> WHAT YOU WILL DO:
Carry over every entry exactly as it appears in the records.

Records drawn from a dataset

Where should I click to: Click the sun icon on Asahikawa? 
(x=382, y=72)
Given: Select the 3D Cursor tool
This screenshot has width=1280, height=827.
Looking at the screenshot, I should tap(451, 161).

> SOLUTION TO THIS PROBLEM:
Where should I click to: Click the sun icon on Asahikawa? 
(x=382, y=72)
Given: Select the 3D Cursor tool
This screenshot has width=1280, height=827.
Looking at the screenshot, I should tap(451, 161).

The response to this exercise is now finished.